Take the material below and output exactly the run of lines from the one containing "Task: Toggle fit-to-page view mode" down to the one containing "Task: Expand the highlight", with both included.

*****

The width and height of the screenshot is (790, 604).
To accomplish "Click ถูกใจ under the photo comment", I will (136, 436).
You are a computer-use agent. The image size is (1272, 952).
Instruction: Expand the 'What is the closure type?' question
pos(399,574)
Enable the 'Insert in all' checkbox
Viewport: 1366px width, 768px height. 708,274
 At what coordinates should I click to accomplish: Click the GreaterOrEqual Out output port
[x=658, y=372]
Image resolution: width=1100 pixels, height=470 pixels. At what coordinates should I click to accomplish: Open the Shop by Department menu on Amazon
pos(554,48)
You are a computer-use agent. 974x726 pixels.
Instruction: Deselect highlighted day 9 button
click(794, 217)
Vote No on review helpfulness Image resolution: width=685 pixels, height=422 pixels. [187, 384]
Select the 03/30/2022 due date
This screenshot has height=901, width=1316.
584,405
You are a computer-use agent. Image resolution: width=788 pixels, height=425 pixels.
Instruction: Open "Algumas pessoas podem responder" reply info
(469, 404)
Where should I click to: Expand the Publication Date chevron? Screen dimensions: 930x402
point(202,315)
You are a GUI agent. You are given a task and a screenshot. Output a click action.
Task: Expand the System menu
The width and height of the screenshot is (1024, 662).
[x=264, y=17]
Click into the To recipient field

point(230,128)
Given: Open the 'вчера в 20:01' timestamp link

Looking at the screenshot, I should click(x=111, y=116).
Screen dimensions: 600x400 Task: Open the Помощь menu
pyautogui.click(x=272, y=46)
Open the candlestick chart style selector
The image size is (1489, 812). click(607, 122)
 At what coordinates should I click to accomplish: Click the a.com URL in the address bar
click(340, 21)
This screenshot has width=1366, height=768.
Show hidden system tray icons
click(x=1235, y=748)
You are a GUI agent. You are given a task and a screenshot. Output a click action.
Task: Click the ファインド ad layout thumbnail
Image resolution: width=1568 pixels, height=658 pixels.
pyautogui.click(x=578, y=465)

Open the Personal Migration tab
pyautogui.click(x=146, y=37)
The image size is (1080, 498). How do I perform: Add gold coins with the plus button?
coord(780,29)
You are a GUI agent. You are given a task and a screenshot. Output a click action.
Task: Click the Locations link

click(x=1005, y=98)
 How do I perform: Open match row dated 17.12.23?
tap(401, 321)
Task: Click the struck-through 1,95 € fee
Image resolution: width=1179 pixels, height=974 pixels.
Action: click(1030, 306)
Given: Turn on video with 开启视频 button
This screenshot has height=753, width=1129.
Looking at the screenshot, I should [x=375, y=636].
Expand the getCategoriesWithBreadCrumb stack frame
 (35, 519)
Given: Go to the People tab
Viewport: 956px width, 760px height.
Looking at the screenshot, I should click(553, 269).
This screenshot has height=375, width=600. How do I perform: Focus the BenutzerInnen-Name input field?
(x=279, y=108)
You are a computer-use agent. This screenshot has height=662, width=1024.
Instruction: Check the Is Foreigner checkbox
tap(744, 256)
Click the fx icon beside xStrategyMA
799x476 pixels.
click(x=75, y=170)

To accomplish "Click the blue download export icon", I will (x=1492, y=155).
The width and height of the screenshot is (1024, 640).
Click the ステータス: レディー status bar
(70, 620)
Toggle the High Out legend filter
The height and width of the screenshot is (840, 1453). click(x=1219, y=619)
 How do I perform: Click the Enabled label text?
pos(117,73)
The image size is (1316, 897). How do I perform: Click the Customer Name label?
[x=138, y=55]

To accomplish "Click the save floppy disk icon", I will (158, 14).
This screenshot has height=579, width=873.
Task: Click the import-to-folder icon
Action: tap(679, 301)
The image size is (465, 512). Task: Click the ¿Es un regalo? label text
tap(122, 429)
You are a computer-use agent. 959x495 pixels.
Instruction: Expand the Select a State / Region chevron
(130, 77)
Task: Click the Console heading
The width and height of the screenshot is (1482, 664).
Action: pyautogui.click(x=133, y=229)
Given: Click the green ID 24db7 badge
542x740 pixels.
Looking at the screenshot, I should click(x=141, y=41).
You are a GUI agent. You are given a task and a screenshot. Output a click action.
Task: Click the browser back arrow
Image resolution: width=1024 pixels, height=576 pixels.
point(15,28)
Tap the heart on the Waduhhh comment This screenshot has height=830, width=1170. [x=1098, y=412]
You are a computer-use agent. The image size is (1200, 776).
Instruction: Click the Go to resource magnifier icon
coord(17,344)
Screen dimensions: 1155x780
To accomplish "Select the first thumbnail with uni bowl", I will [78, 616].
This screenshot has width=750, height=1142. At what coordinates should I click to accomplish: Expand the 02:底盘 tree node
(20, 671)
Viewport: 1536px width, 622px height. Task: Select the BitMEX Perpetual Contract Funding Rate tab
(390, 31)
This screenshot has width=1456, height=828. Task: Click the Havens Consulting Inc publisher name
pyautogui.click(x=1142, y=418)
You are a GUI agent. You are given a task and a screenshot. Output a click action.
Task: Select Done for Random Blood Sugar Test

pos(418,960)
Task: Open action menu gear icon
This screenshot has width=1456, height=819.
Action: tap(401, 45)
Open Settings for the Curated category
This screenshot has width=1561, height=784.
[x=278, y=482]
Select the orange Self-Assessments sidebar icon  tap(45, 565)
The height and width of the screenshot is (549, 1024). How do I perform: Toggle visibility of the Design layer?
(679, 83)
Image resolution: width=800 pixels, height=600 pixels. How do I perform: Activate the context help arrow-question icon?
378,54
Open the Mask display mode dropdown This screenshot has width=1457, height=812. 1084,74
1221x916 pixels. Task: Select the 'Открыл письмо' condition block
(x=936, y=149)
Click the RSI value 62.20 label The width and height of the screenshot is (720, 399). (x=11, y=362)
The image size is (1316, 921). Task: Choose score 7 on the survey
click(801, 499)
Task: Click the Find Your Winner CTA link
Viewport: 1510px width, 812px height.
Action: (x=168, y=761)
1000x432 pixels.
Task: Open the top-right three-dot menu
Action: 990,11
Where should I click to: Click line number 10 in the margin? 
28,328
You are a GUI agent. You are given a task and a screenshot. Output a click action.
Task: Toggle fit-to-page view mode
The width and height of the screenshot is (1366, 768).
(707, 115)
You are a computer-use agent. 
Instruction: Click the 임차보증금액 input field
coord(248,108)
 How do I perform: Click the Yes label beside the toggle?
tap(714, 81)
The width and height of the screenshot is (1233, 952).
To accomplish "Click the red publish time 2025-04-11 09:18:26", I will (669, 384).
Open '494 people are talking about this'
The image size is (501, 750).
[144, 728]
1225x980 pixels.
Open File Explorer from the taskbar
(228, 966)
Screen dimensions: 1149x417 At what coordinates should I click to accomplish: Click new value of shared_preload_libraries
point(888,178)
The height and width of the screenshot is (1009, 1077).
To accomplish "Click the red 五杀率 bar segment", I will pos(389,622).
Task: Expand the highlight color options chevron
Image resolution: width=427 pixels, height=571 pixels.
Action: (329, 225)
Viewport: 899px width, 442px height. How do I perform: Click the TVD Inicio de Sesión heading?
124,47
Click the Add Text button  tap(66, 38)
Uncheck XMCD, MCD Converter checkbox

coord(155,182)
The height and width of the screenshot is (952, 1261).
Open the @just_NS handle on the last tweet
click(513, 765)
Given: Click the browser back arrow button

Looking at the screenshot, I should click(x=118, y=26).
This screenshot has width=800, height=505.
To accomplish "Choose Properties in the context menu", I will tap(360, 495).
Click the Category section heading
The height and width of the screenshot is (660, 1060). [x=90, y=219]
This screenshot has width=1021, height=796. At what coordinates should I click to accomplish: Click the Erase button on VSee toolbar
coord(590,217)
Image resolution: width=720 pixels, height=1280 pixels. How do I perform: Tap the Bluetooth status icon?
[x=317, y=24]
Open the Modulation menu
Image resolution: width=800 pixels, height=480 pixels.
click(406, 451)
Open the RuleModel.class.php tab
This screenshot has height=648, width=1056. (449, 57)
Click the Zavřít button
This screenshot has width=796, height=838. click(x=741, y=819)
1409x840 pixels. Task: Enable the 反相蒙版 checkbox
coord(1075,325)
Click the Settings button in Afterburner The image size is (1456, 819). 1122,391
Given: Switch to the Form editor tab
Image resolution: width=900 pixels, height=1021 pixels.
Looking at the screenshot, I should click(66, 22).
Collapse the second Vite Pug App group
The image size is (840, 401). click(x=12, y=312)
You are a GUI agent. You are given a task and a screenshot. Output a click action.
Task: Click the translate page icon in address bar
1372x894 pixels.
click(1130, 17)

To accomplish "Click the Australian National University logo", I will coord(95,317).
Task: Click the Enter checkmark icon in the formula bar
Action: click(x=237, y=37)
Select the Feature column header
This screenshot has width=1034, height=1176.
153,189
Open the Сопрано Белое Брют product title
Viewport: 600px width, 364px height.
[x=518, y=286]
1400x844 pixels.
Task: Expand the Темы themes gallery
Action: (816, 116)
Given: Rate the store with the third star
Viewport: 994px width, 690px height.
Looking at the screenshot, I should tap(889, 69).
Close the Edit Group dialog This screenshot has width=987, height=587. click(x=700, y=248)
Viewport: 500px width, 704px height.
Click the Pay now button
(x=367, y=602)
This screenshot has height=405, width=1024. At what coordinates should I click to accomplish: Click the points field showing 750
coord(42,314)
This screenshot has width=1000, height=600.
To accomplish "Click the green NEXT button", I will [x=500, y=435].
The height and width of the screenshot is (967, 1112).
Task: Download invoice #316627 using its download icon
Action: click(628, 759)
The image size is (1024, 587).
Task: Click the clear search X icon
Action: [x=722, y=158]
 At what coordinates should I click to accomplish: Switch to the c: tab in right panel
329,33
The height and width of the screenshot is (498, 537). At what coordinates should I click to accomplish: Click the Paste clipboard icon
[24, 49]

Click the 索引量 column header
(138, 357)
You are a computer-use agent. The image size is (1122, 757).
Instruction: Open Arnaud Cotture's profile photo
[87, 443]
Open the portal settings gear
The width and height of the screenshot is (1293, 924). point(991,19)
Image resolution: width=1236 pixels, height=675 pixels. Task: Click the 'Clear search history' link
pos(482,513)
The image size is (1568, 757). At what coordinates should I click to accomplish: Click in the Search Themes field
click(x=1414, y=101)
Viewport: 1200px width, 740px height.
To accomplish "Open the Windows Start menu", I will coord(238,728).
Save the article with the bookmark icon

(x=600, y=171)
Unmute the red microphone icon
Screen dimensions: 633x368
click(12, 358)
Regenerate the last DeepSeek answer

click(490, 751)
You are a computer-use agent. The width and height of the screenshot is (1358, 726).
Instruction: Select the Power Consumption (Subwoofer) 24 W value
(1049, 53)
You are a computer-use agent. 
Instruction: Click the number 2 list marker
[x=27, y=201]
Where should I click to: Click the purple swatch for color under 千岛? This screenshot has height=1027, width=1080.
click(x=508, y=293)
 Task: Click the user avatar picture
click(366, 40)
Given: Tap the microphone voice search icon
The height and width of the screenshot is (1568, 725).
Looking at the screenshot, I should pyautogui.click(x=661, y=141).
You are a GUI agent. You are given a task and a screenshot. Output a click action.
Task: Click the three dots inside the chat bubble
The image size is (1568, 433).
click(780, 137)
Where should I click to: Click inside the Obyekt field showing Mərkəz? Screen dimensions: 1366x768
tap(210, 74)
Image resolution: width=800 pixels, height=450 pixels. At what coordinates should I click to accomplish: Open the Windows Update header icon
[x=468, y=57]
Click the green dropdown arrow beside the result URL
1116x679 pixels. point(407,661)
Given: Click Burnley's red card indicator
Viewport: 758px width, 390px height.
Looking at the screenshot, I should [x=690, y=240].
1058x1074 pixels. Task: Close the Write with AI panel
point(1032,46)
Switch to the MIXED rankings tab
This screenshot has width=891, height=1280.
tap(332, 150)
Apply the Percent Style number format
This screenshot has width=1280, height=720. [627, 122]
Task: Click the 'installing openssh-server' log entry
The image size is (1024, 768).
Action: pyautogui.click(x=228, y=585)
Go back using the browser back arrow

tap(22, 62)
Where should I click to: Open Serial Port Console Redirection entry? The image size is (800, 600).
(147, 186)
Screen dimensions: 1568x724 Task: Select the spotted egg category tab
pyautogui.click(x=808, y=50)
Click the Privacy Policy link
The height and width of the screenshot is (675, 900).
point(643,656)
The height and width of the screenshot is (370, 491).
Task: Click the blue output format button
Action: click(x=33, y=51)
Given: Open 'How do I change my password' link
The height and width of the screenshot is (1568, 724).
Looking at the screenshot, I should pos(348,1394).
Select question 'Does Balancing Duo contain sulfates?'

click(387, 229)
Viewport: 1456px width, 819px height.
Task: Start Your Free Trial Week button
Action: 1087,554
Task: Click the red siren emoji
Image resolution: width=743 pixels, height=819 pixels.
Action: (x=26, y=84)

*****

Solution for this task>
Task: Toggle fit-to-page view mode
The width and height of the screenshot is (1366, 768).
(707, 115)
You are a computer-use agent. 
Instruction: Click the 임차보증금액 input field
coord(248,108)
 How do I perform: Click the Yes label beside the toggle?
tap(714, 81)
The width and height of the screenshot is (1233, 952).
To accomplish "Click the red publish time 2025-04-11 09:18:26", I will (669, 384).
Open '494 people are talking about this'
The image size is (501, 750).
[144, 728]
1225x980 pixels.
Open File Explorer from the taskbar
(228, 966)
Screen dimensions: 1149x417 At what coordinates should I click to accomplish: Click new value of shared_preload_libraries
point(888,178)
The height and width of the screenshot is (1009, 1077).
To accomplish "Click the red 五杀率 bar segment", I will pos(389,622).
Task: Expand the highlight color options chevron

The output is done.